Chilly Scenes of Nuclear Winter
[In the following review, Ackland offers praise for A Path Where No Man Thought.]
At their summit meeting in February, Presidents George Bush and Mikhail Gorbachev are scheduled to sign the Strategic Arms Reduction Treaty (START). That will be a good step toward disarmament and many people are bound to reckon that the threat of a global nuclear catastrophe has died with the cold war. But, in fact, the risk is far from gone.
In A Path Where No Man Thought Carl Sagan and Richard Turco, who were on the scientific team that devised the concept of nuclear winter, remind us that the risks of nuclear war, even of a relatively "small" one, are unacceptably high. Given the possibility of nuclear winter—the "darkening, cooling, enhanced radioactivity, toxic pollution, and ozone depletion" that would follow a nuclear holocaust—the authors note that the reliable prevention of nuclear war still "deserves by far the highest priority of all the entries on the policymaker's agenda" despite the lessened tension between the superpowers.
This book, regardless of its awkward title, is a valuable updating of the scientific and policy controversies that have surrounded the concept of nuclear winter since Mr. Sagan, Mr. Turco and three of their colleagues, Brian Toon, Tom Ackerman and Jim Pollack, introduced it in the journal Science in December 1983.

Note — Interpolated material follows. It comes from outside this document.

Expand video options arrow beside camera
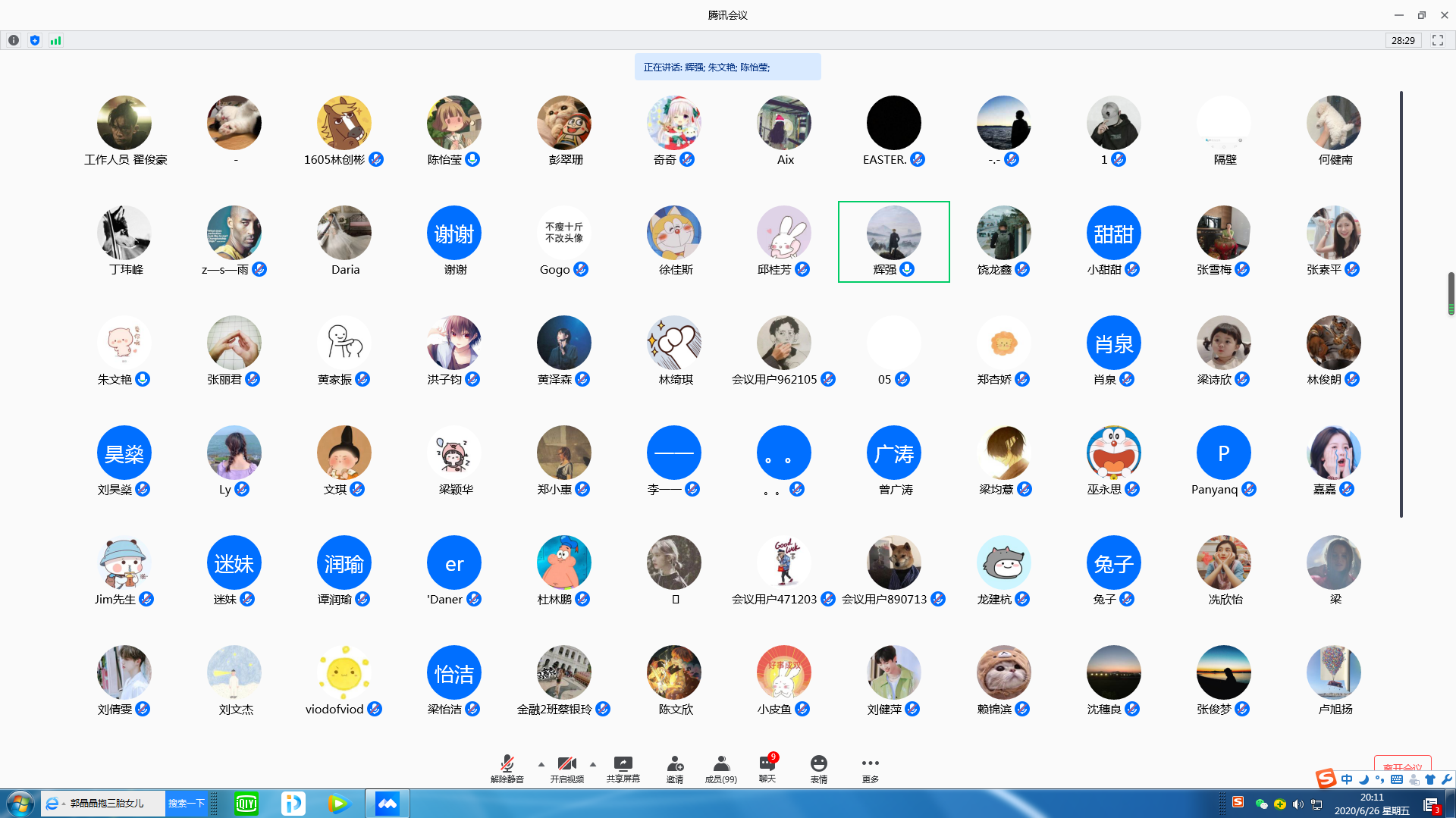 (x=593, y=764)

The original analysis of nuclear winter followed a 1982 study by Paul Crutzen and John Birks, published in the Swedish journal Ambio, in which they analyzed the atmospheric effects of the enormous quantities of smoke that would be generated by nuclear war. To this analysis the Turco and Sagan team added the idea that the smoke would lead to a severe temperature drop on the earth's surface. And they used dozens of different war scenarios to calculate the magnitude and duration of the cooling. Their most startling conclusion, which has been fundamentally upheld in subsequent studies by many other scholars, is that a nuclear war involving hundreds of warheads (in a world where more than 50,000 now exist) could bring on a nuclear winter, under certain conditions.

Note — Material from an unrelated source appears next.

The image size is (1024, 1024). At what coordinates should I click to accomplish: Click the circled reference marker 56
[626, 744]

Here Mr. Sagan, a professor of astronomy at Cornell University and the creator of the television series Cosmos, and Mr. Turco, a professor of atmospheric sciences at the University of California, Los Angeles, repeatedly delineate where scientific facts end and considered speculation begins. "In this book, we do not claim that a given sort of nuclear war will inevitably produce a given severity of nuclear winter; the irreducible uncertainties are too large for that," they write. "What we do claim is that the most likely consequences of many kinds of nuclear war constitute climatic and environmental catastrophes much worse than the worst our species has ever encountered—and that prudent national policy should treat nuclear winters as a probable outcome of nuclear war."
The obvious, and unfortunately unrealistic, way to avert nuclear winter is to completely abolish nuclear weapons. But even though nuclear war can't be made impossible, Mr. Sagan and Mr. Turco argue that nuclear winter can be. This can be accomplished by reducing "the nuclear arsenals to levels at which threshold quantities of smoke cannot be generated, no matter how a nuclear war is 'fought' or who is in charge of the nuclear-armed nations."
Members of the progressive arms control community, such as the physicist Frank von Hippel, have long argued that nuclear arsenals should be drastically cut to some small number of invulnerable strategic weapons that would deter nuclear attack by insuring a devastating retaliatory strike. To this idea of a "minimum deterrence," Mr. Sagan and Mr. Turco add the goal of insuring against nuclear winter and thus come up with the term "minimum sufficient deterrence." They figure that the United States and the Soviet Union should have no more than 100 to 300 strategic warheads each, and that other states with nuclear weapons should reduce their arsenals too. The last third of the book focuses on how we might reach these goals.
The authors admit that their plans for minimum sufficient deterrence "are rough sketches only, intended to stimulate and encourage better artists and draftsmen." And their humility is warranted, for as they stray into the morass of weapons and strategies, more and more muck sticks to their arguments. For example, even while they advocate cutting strategic weapons to about 2 percent of their current number, the authors equivocate on calling for an immediate comprehensive nuclear test ban that would curtail new weapon development.
I was disappointed that only one of the book's 22 short chapters (each of which is supplemented by lots of sidebars) was devoted to the problems of proliferation. Given the increasing possibility of regional nuclear wars between rivals such as India and Pakistan or between various countries in the Middle East, there should have been a more complete discussion of the nuclear winter scenarios that would result from such conflicts. Another weakness of the book is the authors' propensity to understate the role that factors other than nuclear winter have played in changing the world's attitudes toward nuclear weapons and policies during the past seven years. Did the nuclear freeze movement have no part? Was the emergence of Mikhail Gorbachev so insignificant?
Such blemishes do not, however, negate this book's value and timeliness. It is an important reminder that much remains to be done before we can scratch the danger of catastrophic nuclear war from the top of the human agenda.